It’s Not Paranoid If They’re After You…

‘Cover Story’ by R.N Morris

A Member of Parliament once described me as, “a Walter Mitty-like man” in the press. 

Now, I should say that he had received quite a lot of provocation from me, as this came in the middle of an exchange of public letters which was probably best described as “colourful”.

However, I was impressed.

Firstly because I had assumed he’d written more books than he’d read so the gently obscure literary reference to a now little-known short story was interesting.

Secondly, I thought his chief of staff had written it for the same reasons!.

But thirdly, I thought it was quite a good insult. The sheer range of hobbies, interests and experiences I’ve tried to cram into my paltry time on this Earth probably does make me seem a little Walter Mitty-ish to some.

Of all the failed careers, experiments and states of mind, I think writer is the one I mourn the most.

I have a novel on a shelf somewhere. I think it is, objectively, awful. But I finished it, I drafted it, I sent it to some publishers with predicable results.

I was pleased to have even finished it. I’m reliably informed this itself is unusual.

I moved on: to more journalism, more blogging, more coaching, more politics. All while working full time and struggling to find time to write.

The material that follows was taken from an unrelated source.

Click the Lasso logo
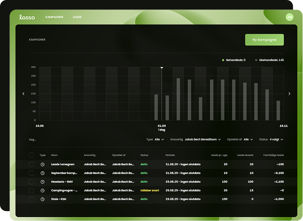The width and height of the screenshot is (303, 221). pos(27,17)
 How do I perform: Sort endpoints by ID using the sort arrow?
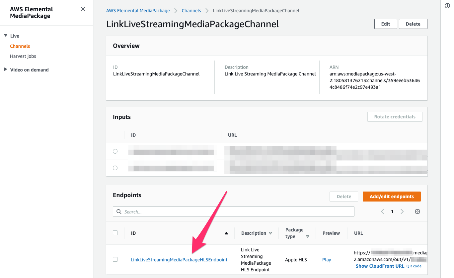227,233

I will get back to it. I think the writing is in me. I can’t leave it alone. Like a damaged tooth persistently poked with a self destructive tongue.

I say all of this by way of preamble to a novel which enters the list of top reads of 2025 with a bullet.

‘Cover Story’ by R.N Morris is one of those books so good I’ll have to leave my own work on the shelf a bit longer. I daren’t step into the same pond as someone this good.

It was Jeremy Duns who alerted me to it, (not exactly a slouch on the literary front himself, our Mr Duns). 

Apparently inspired by a throwaway scene in Mount Rushmore espionage tv, ‘Le Bureau’, ‘Cover Story’ sees a struggling writer recruited by an old university friend to write a book on behalf of a spy.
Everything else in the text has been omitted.